**Task description**.
Which lines in the data below contain the word "checkbox"? Pull each of them out.

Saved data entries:
• • • • •

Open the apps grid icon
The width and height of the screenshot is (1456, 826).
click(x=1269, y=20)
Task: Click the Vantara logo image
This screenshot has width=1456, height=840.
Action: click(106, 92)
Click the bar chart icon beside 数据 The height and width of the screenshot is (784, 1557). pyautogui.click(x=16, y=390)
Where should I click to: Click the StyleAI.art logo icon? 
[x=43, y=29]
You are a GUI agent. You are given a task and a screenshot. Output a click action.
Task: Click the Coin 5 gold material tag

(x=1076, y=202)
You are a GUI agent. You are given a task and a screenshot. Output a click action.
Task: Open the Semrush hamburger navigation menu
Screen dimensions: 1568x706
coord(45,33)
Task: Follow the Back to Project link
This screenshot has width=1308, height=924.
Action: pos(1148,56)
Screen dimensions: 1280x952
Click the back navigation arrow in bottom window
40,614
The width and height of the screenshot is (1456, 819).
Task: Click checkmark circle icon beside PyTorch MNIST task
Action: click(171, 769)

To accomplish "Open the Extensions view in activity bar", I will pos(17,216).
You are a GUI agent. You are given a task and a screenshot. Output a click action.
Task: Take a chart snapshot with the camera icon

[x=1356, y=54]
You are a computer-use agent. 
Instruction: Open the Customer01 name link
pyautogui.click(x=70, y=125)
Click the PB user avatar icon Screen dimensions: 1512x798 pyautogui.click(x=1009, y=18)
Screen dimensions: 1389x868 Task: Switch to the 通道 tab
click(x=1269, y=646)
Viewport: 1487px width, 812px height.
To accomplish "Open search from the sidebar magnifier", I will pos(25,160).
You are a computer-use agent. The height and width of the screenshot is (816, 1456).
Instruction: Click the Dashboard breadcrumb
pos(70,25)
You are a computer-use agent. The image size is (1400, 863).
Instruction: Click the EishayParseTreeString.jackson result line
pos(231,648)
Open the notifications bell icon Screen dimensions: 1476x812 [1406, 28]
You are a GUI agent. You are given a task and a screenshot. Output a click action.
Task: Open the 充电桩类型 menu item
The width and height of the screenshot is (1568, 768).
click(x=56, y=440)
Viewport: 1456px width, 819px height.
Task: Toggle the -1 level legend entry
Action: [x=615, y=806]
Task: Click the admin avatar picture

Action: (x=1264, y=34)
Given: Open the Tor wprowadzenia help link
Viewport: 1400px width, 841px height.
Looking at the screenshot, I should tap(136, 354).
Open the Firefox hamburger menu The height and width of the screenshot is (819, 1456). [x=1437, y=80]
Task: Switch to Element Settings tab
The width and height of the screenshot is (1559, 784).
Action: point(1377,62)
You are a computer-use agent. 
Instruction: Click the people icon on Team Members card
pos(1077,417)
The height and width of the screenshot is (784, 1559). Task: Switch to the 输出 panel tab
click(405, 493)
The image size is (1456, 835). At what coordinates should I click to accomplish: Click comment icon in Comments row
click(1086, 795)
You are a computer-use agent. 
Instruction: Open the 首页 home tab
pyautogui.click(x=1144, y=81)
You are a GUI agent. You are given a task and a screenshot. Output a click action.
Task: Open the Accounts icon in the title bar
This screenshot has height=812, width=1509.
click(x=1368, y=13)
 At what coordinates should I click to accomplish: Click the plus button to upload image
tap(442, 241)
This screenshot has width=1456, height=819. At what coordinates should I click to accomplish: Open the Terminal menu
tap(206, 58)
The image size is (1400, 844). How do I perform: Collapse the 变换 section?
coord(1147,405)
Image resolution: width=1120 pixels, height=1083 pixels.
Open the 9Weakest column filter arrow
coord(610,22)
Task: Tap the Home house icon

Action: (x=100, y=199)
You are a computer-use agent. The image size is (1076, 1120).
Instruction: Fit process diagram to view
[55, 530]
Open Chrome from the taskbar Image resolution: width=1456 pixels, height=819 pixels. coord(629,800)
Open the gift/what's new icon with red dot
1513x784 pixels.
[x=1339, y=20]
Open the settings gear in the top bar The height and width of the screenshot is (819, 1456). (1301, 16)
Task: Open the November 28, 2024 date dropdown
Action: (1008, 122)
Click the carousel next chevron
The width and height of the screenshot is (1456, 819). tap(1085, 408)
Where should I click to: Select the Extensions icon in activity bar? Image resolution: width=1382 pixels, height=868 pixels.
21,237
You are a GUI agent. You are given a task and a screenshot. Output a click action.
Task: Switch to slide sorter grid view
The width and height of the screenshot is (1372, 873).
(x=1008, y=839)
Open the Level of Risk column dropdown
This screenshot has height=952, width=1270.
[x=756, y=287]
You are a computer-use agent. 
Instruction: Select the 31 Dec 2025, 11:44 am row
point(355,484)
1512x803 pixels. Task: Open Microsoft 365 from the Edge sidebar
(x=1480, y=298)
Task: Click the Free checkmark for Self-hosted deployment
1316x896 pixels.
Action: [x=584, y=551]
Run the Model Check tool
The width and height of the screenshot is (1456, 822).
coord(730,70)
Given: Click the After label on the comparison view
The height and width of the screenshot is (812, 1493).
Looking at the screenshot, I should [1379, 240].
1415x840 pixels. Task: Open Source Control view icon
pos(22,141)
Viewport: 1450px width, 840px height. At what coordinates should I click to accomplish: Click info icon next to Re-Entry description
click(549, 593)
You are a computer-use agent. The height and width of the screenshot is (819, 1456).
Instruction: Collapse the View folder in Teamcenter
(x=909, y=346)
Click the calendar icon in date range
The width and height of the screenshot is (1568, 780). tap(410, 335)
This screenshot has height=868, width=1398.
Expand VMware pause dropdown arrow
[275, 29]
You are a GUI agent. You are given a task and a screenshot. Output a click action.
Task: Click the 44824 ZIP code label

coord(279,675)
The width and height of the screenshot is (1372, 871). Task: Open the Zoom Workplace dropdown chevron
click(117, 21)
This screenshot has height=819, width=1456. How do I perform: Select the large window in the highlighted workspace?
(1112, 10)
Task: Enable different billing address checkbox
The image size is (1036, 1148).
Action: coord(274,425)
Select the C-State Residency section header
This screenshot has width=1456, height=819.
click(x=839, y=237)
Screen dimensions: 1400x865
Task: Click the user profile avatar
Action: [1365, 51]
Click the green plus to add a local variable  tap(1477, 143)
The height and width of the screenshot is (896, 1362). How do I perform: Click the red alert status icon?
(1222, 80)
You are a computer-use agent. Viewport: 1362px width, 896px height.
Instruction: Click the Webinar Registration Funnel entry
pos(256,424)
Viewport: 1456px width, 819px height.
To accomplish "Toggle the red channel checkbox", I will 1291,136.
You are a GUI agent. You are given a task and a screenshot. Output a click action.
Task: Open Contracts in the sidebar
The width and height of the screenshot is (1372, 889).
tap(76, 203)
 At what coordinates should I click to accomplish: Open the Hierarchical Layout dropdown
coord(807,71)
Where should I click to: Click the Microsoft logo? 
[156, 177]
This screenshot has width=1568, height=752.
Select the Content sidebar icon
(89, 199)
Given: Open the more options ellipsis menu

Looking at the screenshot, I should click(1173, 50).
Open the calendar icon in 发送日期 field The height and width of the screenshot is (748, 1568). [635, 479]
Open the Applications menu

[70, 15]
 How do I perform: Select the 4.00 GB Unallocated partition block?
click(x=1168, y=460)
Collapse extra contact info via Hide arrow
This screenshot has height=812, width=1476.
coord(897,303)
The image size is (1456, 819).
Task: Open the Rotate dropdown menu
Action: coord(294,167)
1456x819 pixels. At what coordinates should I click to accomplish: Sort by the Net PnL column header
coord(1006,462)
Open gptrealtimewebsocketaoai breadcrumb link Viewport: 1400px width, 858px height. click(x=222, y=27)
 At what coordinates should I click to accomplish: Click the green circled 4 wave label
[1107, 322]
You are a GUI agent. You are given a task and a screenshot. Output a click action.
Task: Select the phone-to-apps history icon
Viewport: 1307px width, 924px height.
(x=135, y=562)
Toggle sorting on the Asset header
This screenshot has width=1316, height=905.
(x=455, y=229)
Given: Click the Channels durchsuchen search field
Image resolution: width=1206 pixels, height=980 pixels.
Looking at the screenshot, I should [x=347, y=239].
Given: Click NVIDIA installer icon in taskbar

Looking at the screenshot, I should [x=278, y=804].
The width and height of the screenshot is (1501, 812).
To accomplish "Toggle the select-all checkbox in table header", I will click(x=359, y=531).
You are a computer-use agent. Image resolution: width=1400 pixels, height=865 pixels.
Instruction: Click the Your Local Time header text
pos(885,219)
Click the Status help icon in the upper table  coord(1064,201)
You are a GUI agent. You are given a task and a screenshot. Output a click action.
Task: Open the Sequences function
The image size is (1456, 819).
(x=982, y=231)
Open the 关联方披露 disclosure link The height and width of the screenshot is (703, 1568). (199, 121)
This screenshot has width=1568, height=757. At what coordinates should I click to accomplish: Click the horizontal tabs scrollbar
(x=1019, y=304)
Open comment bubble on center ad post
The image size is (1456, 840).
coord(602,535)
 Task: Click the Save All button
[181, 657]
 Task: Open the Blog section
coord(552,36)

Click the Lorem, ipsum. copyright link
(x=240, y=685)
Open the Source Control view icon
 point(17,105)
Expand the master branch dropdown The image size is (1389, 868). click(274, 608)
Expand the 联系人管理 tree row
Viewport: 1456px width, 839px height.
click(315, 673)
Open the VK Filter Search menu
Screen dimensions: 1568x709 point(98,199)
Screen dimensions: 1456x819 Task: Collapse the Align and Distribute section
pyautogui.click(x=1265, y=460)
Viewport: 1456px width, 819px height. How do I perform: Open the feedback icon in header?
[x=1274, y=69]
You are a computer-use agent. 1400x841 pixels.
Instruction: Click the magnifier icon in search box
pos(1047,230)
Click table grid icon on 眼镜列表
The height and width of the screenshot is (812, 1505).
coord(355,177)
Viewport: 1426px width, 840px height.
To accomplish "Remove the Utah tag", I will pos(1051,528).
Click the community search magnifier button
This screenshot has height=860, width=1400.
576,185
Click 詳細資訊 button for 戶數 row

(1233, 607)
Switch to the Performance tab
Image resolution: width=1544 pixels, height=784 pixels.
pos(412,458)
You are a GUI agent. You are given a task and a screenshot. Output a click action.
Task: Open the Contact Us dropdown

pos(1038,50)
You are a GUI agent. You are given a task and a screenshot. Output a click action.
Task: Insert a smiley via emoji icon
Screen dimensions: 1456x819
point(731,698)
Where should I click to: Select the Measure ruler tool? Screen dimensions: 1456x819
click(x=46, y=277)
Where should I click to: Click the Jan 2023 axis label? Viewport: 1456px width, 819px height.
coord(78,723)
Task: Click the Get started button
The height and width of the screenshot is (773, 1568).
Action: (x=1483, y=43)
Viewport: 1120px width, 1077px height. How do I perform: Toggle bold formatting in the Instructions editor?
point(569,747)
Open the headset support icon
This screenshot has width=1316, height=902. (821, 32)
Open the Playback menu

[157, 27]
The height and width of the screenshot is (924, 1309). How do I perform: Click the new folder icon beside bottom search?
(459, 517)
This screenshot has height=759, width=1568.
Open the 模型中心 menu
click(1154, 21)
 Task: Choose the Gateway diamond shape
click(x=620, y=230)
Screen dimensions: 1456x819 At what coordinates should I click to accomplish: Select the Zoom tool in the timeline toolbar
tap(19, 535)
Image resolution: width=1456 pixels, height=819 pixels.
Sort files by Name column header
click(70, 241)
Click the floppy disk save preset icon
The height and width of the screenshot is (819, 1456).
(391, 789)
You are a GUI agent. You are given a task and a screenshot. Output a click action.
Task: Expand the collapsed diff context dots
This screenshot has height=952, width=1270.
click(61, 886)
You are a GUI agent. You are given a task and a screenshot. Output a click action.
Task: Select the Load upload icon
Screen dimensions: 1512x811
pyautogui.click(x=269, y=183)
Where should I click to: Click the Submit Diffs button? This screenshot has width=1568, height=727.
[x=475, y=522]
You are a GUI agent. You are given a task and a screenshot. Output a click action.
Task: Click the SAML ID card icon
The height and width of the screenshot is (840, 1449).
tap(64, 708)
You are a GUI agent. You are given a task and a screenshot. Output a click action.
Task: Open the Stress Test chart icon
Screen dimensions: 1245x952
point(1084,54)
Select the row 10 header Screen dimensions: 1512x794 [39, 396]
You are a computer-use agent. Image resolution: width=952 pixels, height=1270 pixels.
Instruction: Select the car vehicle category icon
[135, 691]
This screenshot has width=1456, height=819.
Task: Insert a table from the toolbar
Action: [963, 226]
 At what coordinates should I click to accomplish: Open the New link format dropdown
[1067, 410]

• • • • •

**Written answer**.
Task: Enable different billing address checkbox
To accomplish "Toggle the red channel checkbox", I will 1291,136.
To accomplish "Toggle the select-all checkbox in table header", I will click(x=359, y=531).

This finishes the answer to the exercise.